[Item-finding records]
Start
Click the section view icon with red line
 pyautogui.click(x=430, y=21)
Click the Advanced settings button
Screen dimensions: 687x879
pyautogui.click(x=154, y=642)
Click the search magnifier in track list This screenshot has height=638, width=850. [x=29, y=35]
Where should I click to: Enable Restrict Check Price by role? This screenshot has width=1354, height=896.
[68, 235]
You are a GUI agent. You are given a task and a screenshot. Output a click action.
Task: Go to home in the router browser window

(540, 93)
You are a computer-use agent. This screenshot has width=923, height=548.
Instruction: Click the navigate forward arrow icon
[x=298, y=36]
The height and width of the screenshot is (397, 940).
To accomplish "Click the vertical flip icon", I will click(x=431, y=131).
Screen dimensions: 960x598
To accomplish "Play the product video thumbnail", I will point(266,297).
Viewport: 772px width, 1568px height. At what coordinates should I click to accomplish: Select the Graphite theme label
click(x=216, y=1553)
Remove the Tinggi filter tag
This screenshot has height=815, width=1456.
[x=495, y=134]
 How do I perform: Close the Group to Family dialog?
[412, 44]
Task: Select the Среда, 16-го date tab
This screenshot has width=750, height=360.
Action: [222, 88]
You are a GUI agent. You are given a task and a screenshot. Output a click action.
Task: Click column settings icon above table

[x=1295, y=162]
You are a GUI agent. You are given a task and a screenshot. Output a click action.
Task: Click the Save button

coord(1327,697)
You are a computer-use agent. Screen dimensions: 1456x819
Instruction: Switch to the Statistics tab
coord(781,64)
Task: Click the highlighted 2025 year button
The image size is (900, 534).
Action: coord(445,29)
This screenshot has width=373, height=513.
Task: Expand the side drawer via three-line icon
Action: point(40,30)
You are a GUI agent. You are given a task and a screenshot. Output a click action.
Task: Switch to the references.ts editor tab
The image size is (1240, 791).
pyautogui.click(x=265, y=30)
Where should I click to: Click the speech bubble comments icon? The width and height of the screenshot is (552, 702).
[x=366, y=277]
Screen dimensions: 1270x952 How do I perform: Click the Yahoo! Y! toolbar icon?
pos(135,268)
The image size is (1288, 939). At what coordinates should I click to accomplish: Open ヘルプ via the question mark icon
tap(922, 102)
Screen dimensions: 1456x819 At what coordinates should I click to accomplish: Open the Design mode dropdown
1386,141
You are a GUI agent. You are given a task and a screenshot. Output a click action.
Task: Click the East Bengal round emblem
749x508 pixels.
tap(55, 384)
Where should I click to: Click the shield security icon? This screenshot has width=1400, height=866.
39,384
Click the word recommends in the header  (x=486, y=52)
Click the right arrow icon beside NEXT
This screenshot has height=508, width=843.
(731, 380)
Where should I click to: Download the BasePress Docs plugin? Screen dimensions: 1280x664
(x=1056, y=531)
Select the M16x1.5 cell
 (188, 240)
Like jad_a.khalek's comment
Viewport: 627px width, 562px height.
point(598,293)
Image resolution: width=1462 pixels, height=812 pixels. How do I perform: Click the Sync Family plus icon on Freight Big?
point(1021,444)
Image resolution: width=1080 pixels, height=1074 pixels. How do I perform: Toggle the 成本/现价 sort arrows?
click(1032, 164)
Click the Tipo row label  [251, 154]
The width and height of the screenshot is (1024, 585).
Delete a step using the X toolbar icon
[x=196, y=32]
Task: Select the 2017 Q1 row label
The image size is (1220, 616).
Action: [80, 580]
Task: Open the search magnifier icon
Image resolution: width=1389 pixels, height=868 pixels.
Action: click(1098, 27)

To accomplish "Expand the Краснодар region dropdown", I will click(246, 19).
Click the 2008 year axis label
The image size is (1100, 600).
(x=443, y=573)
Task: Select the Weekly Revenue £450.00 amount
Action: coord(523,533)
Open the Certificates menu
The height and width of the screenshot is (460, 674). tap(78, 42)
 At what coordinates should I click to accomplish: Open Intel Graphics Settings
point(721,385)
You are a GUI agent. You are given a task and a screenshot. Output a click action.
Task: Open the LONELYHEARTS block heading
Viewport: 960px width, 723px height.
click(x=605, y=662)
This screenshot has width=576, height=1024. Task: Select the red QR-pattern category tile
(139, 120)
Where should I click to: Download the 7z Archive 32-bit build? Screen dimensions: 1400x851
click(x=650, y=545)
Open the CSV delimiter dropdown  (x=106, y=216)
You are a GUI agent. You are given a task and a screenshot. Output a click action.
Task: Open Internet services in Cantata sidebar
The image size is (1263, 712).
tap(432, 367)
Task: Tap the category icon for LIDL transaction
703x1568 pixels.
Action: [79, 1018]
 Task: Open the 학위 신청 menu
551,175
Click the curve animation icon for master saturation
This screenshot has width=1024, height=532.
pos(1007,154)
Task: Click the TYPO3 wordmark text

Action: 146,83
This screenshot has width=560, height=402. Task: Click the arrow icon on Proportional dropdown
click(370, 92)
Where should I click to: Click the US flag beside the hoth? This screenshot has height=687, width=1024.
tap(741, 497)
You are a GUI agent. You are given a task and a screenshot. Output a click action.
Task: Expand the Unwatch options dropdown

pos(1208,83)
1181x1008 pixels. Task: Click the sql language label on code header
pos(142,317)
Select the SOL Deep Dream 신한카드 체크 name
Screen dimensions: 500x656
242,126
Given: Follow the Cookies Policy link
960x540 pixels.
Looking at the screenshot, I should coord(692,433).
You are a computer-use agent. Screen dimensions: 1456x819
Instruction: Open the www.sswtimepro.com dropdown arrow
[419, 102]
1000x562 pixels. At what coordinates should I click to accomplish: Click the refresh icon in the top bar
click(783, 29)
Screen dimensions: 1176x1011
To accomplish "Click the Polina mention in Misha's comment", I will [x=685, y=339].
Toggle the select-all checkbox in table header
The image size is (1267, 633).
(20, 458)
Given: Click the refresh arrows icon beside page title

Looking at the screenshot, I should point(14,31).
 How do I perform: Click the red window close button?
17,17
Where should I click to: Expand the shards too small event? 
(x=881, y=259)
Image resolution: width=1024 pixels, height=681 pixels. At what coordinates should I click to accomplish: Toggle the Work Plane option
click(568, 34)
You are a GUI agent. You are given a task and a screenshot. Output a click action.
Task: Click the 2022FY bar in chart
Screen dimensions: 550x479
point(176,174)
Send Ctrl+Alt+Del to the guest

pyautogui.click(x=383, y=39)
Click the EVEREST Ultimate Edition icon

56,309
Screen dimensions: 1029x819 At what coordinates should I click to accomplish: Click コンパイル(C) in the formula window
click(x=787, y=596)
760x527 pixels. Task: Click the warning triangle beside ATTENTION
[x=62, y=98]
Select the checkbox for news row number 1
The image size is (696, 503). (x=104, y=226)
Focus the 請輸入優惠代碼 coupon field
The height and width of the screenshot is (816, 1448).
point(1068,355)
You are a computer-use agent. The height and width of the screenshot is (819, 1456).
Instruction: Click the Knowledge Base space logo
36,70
End
*Description of the task:* Write out the records exactly, from the line containing "Given: Follow the Cookies Policy link" through the line containing "click(x=787, y=596)", with both of those lines included.

*Solution for this task:*
Given: Follow the Cookies Policy link
960x540 pixels.
Looking at the screenshot, I should coord(692,433).
You are a computer-use agent. Screen dimensions: 1456x819
Instruction: Open the www.sswtimepro.com dropdown arrow
[419, 102]
1000x562 pixels. At what coordinates should I click to accomplish: Click the refresh icon in the top bar
click(783, 29)
Screen dimensions: 1176x1011
To accomplish "Click the Polina mention in Misha's comment", I will [x=685, y=339].
Toggle the select-all checkbox in table header
The image size is (1267, 633).
(20, 458)
Given: Click the refresh arrows icon beside page title

Looking at the screenshot, I should point(14,31).
 How do I perform: Click the red window close button?
17,17
Where should I click to: Expand the shards too small event? 
(x=881, y=259)
Image resolution: width=1024 pixels, height=681 pixels. At what coordinates should I click to accomplish: Toggle the Work Plane option
click(568, 34)
You are a GUI agent. You are given a task and a screenshot. Output a click action.
Task: Click the 2022FY bar in chart
Screen dimensions: 550x479
point(176,174)
Send Ctrl+Alt+Del to the guest

pyautogui.click(x=383, y=39)
Click the EVEREST Ultimate Edition icon

56,309
Screen dimensions: 1029x819 At what coordinates should I click to accomplish: Click コンパイル(C) in the formula window
click(x=787, y=596)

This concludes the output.